The stock market performance was a small part of my thinking compared to how I feel about the pain of clients who lost their jobs or who were worrying about losing their jobs. People assume what I do involves numbers and more numbers. It is not only a numbers game it is enabling people to manage their behavior. I feel bad when my advice is not taken and the client suffers as a result of a less than ideal decision. For example, about seven years ago I advised a client upon the purchase of a new house to get life insurance. He delayed and finally did not. Now years later and on his second house, married and facing possible unemployment he has a health condition that will make life insurance very difficult to qualify for. Or how about a client who knows their child wants to go on to post secondary studies has money for an RESP but will not take advantage of the government grants?

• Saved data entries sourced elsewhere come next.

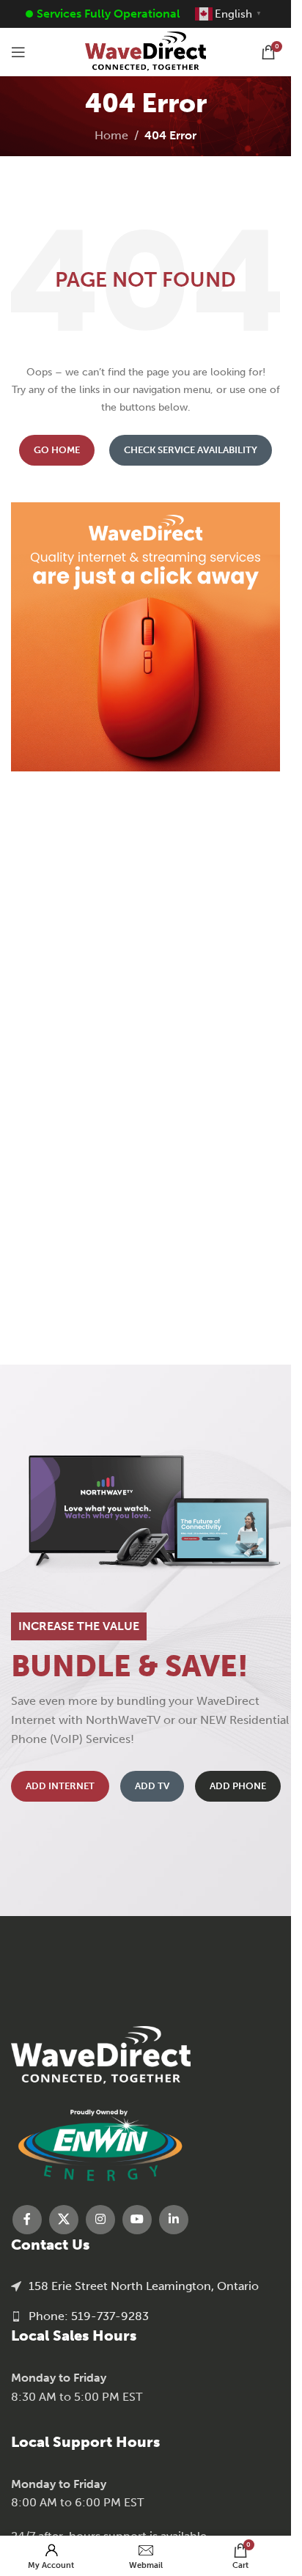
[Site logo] (146, 51)
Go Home (57, 449)
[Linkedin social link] (173, 2219)
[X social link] (63, 2219)
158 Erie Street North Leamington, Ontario (144, 2286)
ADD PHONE (238, 1785)
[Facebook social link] (27, 2219)
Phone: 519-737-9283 (89, 2316)
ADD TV (152, 1785)
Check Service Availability (190, 449)
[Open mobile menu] (18, 52)
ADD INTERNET (60, 1785)
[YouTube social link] (137, 2219)
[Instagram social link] (100, 2219)
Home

There has been comments floating around the communication sphere about waiting until later in life to start saving for your retirement. The theory behind that is you can save more in your peak earning years.

There are 2 reasons why that is a poor strategy.

1. If you start your portfolio later when you have a shorter time to save your money will be more likely to be negatively affected by a bear market. When a young person invests, a bear market can be a friend and opportunity.
2. Related to number one, it is the amount of time in the market that is far more important than the amount of money you invest. A 20 year old investing $100/month will able to reliably maintain that amount over 40 years or so. The compounding effect during that time will far outweigh a 40 year old putting in $1000/month which quite possibly would have a greater impact on the 40 year old’s monthly budget than $100 would.

Dear readers we can never turn back the clock. The decisions we make today we will rejoice or regret. It is up to us!!! I look forward to celebrating those milestones with all of you!

With help from Business Week July 2009.